DDKは、愛媛県松山市を本拠とする、地元密着型のITソリューション企業です。システム開発、ホームページ制作、パッケージソフトウエア販売、ハードウエア販売、携帯電話販売 などを手がけています。創業は昭和32年、従業員は55名、うち正社員が約30名、営業部員は12名です。
WaWaOfficeは、全社的な業務プロセス管理システムとして活用しています。2008年の売り上げは5.1億円でしたが、2009年は昨年対137%の売り上げ7億円となりました
既存顧客の深耕を通じて売り上げ137%増
― 率直にいって、商品やビジネスモデルにそれほどの特色があるわけでもないIT開発・販売会社であるDDKが、日本中が不景気に苦しんでいた2009年に、ここ愛媛県で売り上げ137%増を果たしたのはおどろきです。理由は何だと考えますか。
おっしゃるとおり、弊社はビジネスモデルや商品力で突出している会社ではありません。常に良い対応、良いサポートを心がけてはいますが、それだけで不景気の中、売り上げの137%増を果たすことはできません。

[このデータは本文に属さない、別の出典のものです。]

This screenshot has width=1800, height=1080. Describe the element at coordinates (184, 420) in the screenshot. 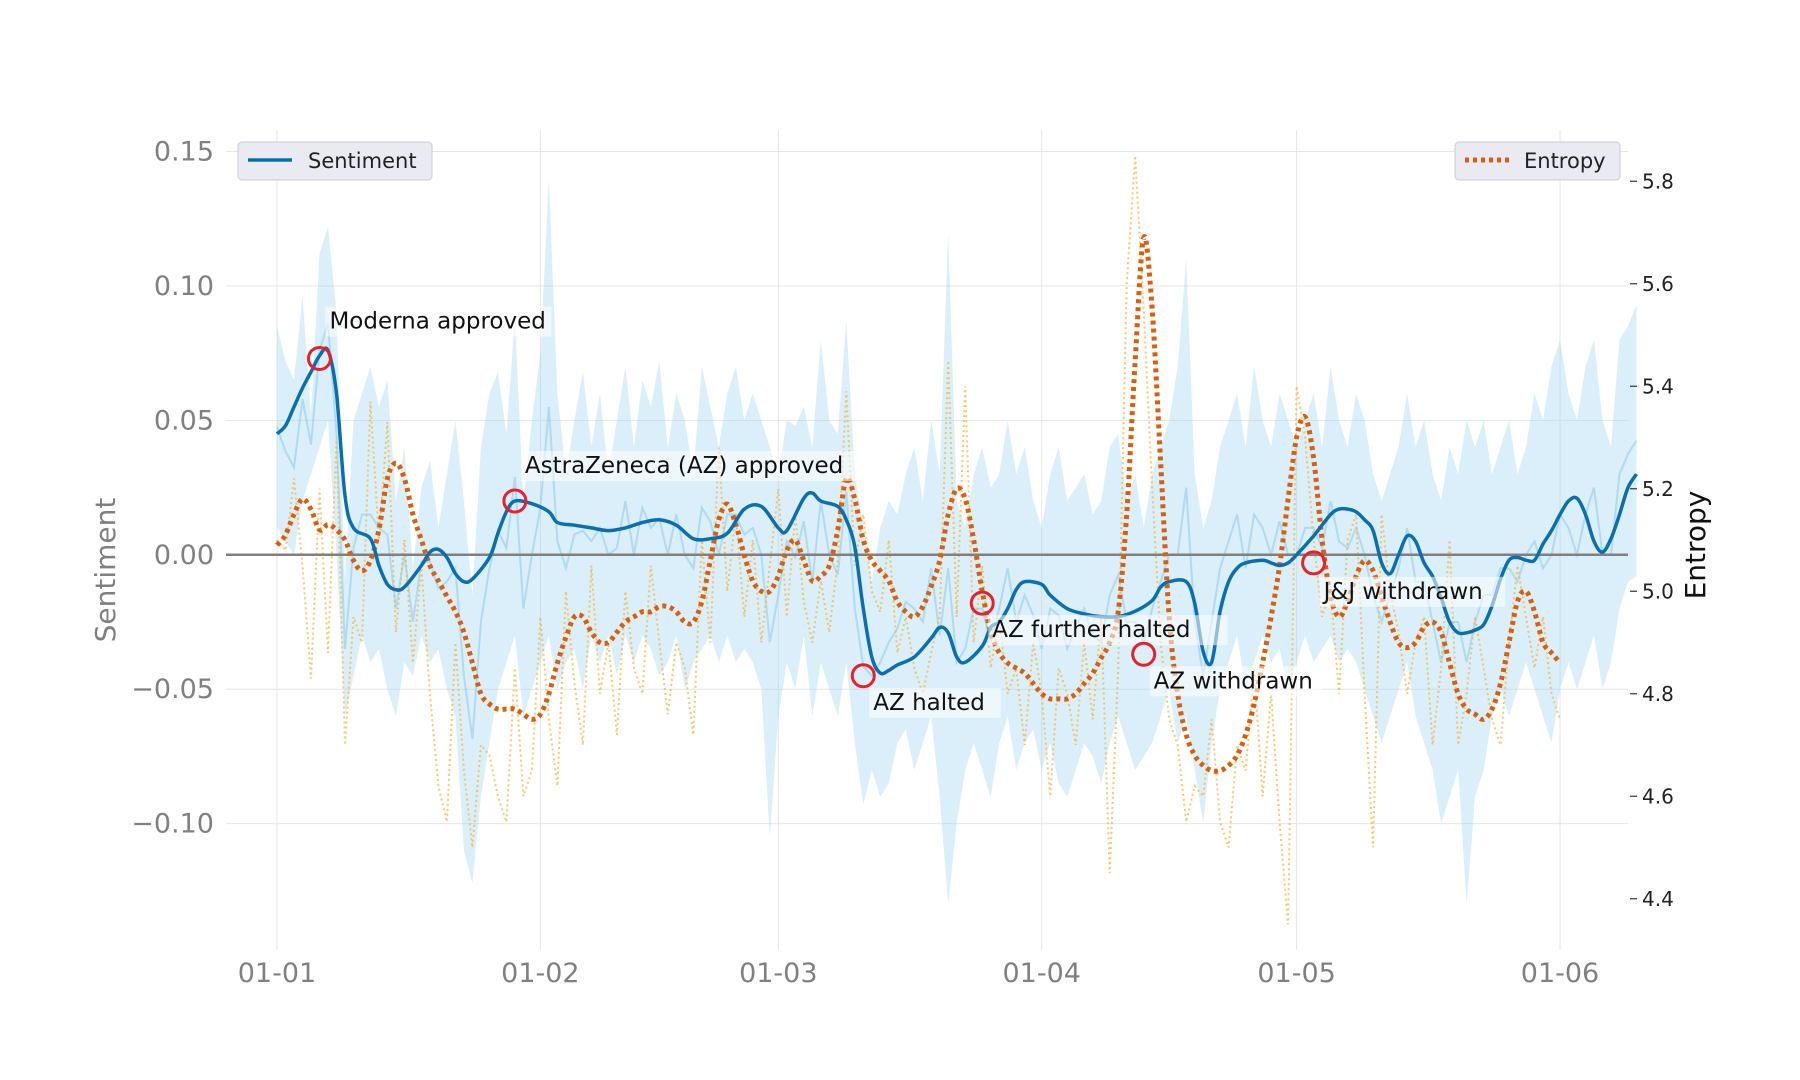

I see `y-tick-label: 0.05` at that location.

この売り上げ増の理由は、WaWaOfficeを使って全社の業務プロセスを管理し「既存顧客から丁寧に売り上げを集めたこと」です。私の感覚では、最近の外部環境(景気)と売り上げの関係は、次の図のようになっています。
WaWaOffice導入一年後に、「既存顧客の深耕」が最重要であると気づいてから、売り上げが伸び始めました。
WaWaOfficeをフルに活用
― DDKではWaWaOfficeを具体的にどのように活用しているのですか。
DDKでのWaWaOfficeの活用状況は以下の通りです。
| 項目 | 内容 | 備考 |
| 用途 | - 日報管理 - 顧客管理 - 案件管理 |
WaWaOfficeのグループウエア機能とSFA機能を完全融合させた形で活用 社員は出社したら、WaWaOfficeを起動し、それを一日中使う(業務ポータル) |
| 入力者 | 正社員全員(35名) | 社長も入力している |
| 日報種類 | 営業部員:営業日報 内勤社員:作業日報 |
正社員には日報入力が義務づけられている |
以下、スクリーンショットを使って活用例を紹介いたします。
<顧客カルテ>
既存顧客1700社について顧客カルテを作成しました。これにより次の情報が分かります。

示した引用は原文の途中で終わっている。